Measuring effects of caching. A 500ms page executed 60 times per minute is effectively taking 30s/1m. 30s x 60m = 1,800s per hour. If caching that page takes it down to 20ms, this will be 12s/1m x 60m = 72s per hour. You can see how drastic the caching is on overall system performance.
Trusted Cache. Only have this turned on in the production environment. Can be problematic for a dev server since files are changing constantly. Will recompile or depend on compiled cache based on date/time stamps of the files. This could cause problems when templates are deployed via FTP or source control. For instance, if you deploy an older version to roll back some code, if may not recompile the new code! It will use the cache! So be cognizant of this and clear the cache if that occurs.
Restarting entire cache: Restart Application Server. Ugh. But in CFMX7, can “Clear Template Cache Now” in ColdFusion Administrator. Brian Szoszorek have an article for clearing just specific caches.
“Save Class Files” option. In the CF Admin “Caching” settings. When enabled, generates and saves a *.class file for each CFML template executed in WEB-INF/cfclasses/ directory. Can save a small bit of load when server is restarted. Server-wide setting. This option often doesn’t actually give any decent speed gain, because it uses File I/O.
Query Caching. Adding cachedWithin or cachedAfter to <cfquery> tag. Note that CF Admin has a “Maximum number of cached queries” setting. Should be set high for a server-wide multi-application environment to be useful. Query caching is driven by: Query name, SQL statement, datasource, username/password, input arguments to SQL statement. All of these must be the same to use the cache. Even the tabbing/spacing of the SQL statement will cause it to not reference the cache if different!
Good caching examples: CachedWithin is good if something isn’t changing for a short period of time. Especially great when no inputs that would cause variants. Show top 10 news articles, cache for 15 minutes. CachedAfter is good when running a query on data that won’t change after a certain time. Show records for month of 6/2007. You could do cachedAfter with a date of 6/30/2007.
Pros of query caching: Built-in. Debugging output will show that it was cached. But many cons: No control of where queries “go” when being cached. In one big shared resource pool. Max number of cached queries is hard to set reasonably. Difficult to clear particular items unless clear whole cache. Cannot cache queries with <cfqueryparam> (until CF8). Cannot cache with <cfstoredproc>, however you can invoke the stored procs inside of <cfquery> with the EXEC command. No way to track or view the whole cache. Service/instance specific, not application specific.
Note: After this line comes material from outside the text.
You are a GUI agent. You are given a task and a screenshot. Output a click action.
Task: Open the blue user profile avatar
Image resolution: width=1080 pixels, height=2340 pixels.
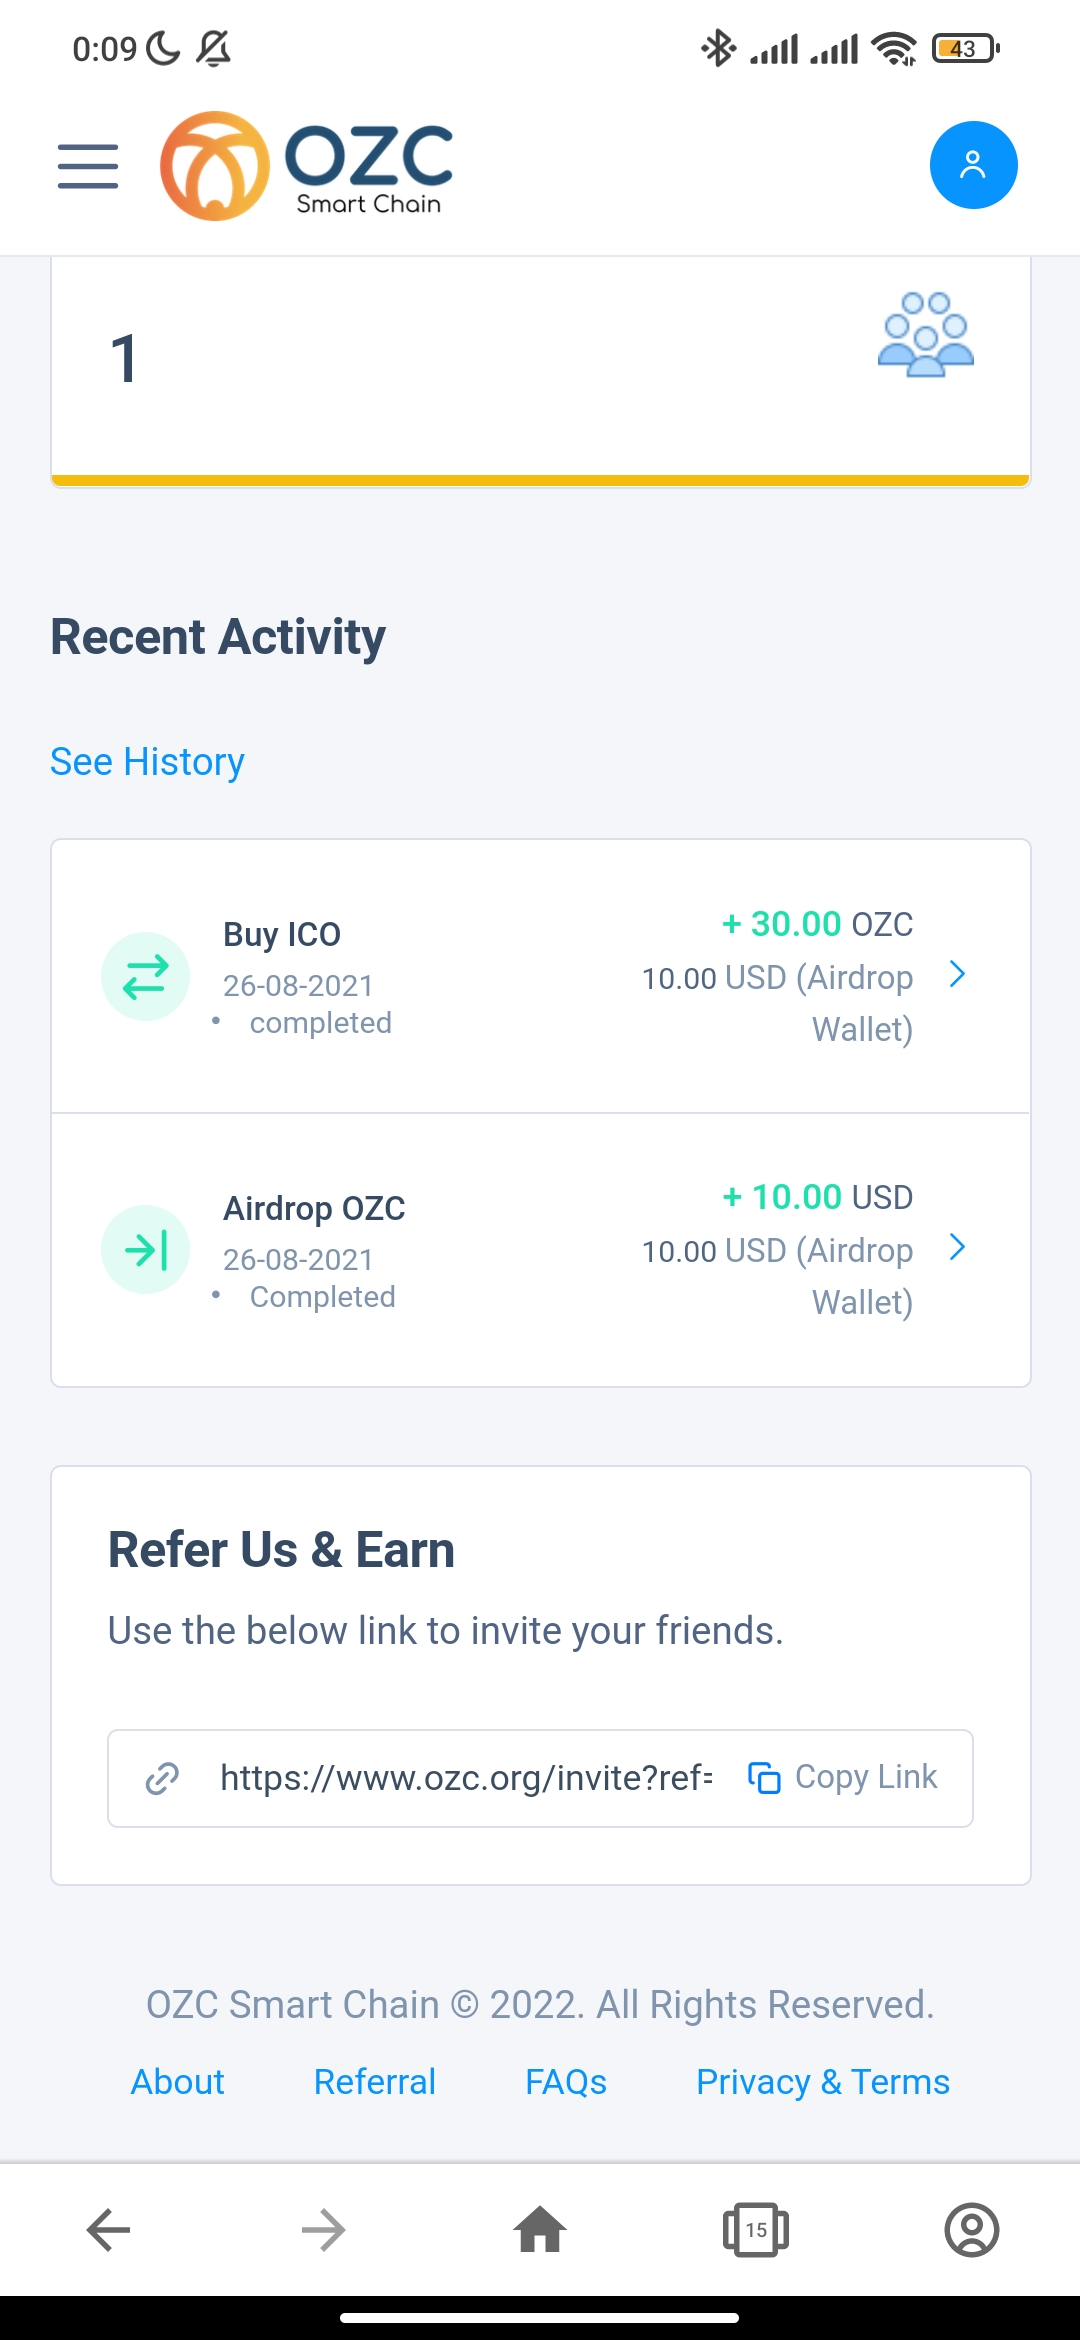(973, 165)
Alternatives to data caching. Take queries and put them in Server, Application, or Session scope. But you will have to programmatically start managing that. This obviously can be done with not just queries but also structs, arrays, objects, simple vars.
Content Caching. You can use the <cfcache> tag. Allows you to cache entire contents of a page. Like <cfquery>, you give it a cachedWithin value. Stores the pushed HTML to disk. Decision to use cache is based on the URL requested.
Alternatives for content caching. You can use <cfsavecontent> then put it in a shared scope (server, application, session, etc). Various custom solutions (cf_superCache, cf_accelerate, cf_cacheOmatic, cf_turboCache, etc).